==== PASSAGE TO READ

# Is Dell extended warranty overpriced?



## kickfury (Jan 15, 2013)

Dell's extended warranty for 2 years (complete cover, includes accidental damage) works out to *Rs. 9,500*. Other manufacturers like ASUS, Lenovo, HP gives extended warranty at nearly half the price. So whats so good about the extended warranty with Dell, is it worth the extra dough? Do they replace parts without questions and service on time?


----------



## ratul (Jan 15, 2013)

kickfury said:


> Dell's extended warranty for 2 years (complete cover, includes accidental damage) works out to *Rs. 9,500*. Other manufacturers like ASUS, Lenovo, HP gives extended warranty at nearly half the price. So whats so good about the extended warranty with Dell, is it worth the extra dough? Do they replace parts without questions and service on time?



yes, it's overpriced, though service is darn good, always on time (within 24-48hrs), and they usually replace without any hassle, just you have to convince the representative on the phone to replace the part, once done, then within 24hrs, part is delivered to your home, and also the technician visit mostly within 4-5hrs after that, replacing the part...
Satisfied with the service, still i think it's overpriced, should be ~7k  acc to me..


----------



## swiftshashi (Jan 15, 2013)

kickfury said:


> Dell's extended warranty for 2 years (complete cover, includes accidental damage) works out to *Rs. 9,500*. Other manufacturers like ASUS, Lenovo, HP gives extended warranty at nearly half the price. So whats so good about the extended warranty with Dell, is it worth the extra dough? Do they replace parts without questions and service on time?



I think you mean additional two years,apart from factory one year??I dont think its too much overpriced..
*Reasons-*
1.Their service is the best in industry.They dont replace parts without questions though,they replace only if needed!!If you want them to replace some part just because its faded,then they'll simply not entertain you.But,if something has failed,then u'll experience the best after sales service of the country.

========
==== INFORMATION PROVIDED

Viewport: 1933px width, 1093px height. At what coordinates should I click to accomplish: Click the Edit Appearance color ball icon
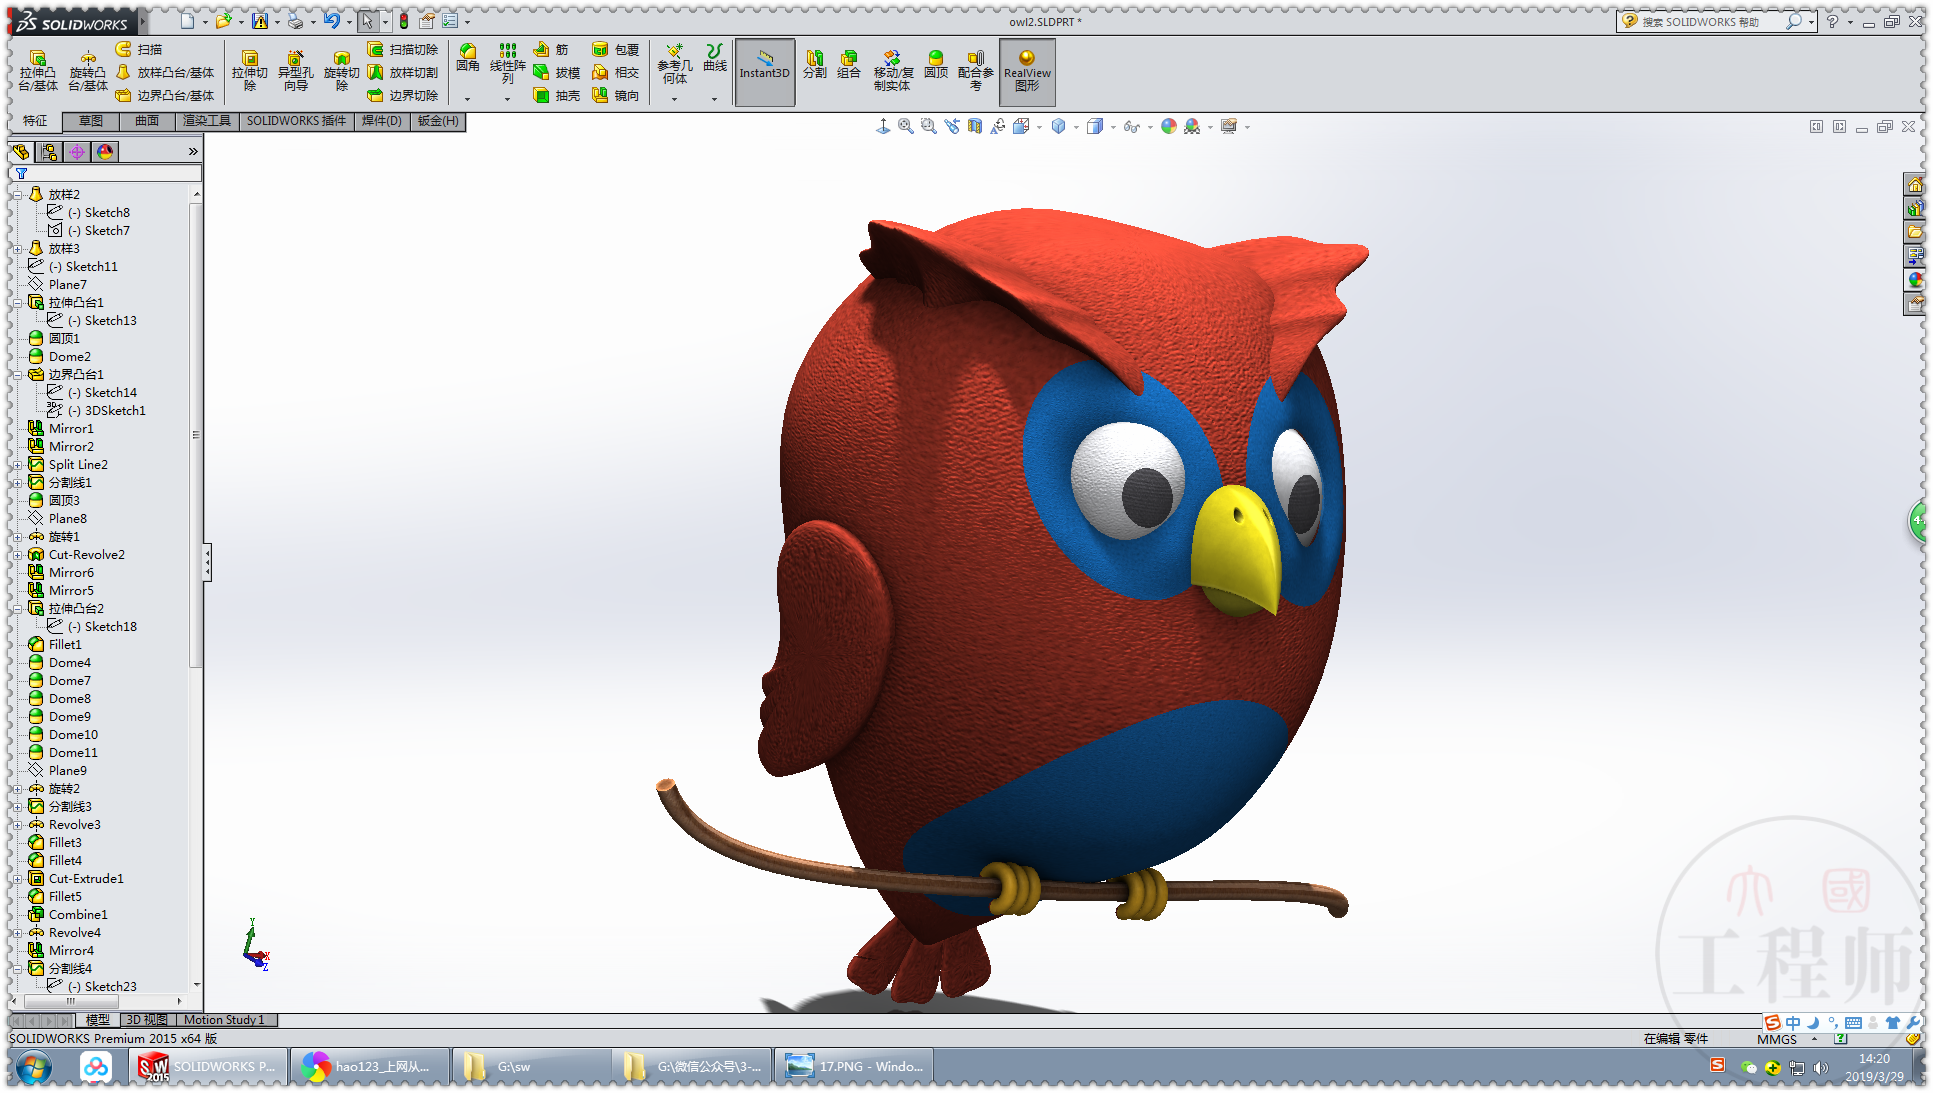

========

== PROBLEM TO WORK ON ==
Continue the forum thread about whether Dell's extended warranty is overpriced, starting after its last sentence. The lines above play no role here.

== EXPECTED OUTPUT ==
2.The 5k for 2 yrs warranty extension which you mention for other companies are only for warranty.It doesnt include accidental cover,which Dell has.JFYI,HP had some offer going on back in 2011 for complete cover,and I had to pay nearly 8k for the complete cover,which includes ADP.That was a limited time offer from HP and if you compare against that,Dell is surely overpriced by 1500.But there is one more twist to the entire story,in HP's ADP,you can get broken parts replaced any no of time without restriction,but in case your entire laptop is damaged beyond repair,HP will replace your Laptop only once,but as far as I've heard,there is no such restriction in Dell.


----------



## dashing.sujay (Jan 15, 2013)

I don't think any company other than dell and apple gives accidental cover in their extended warranty scheme. Thus the high price.


----------



## shashankm (Jan 16, 2013)

I accidentally dropped my XPS15 (~ 3KG) down the office round stairway all the way to groundfloor, from the second floor! Though laptop wasn't damaged upto what it should've been, yet Screen was broken, battery and speakers were screwed up! They're courteous and prompt enough in replacing the whole damn thing within 24 hours (Yes I had to send them the pics of the destruction!). 
so, thats complete worth it!


----------



## kickfury (Jan 16, 2013)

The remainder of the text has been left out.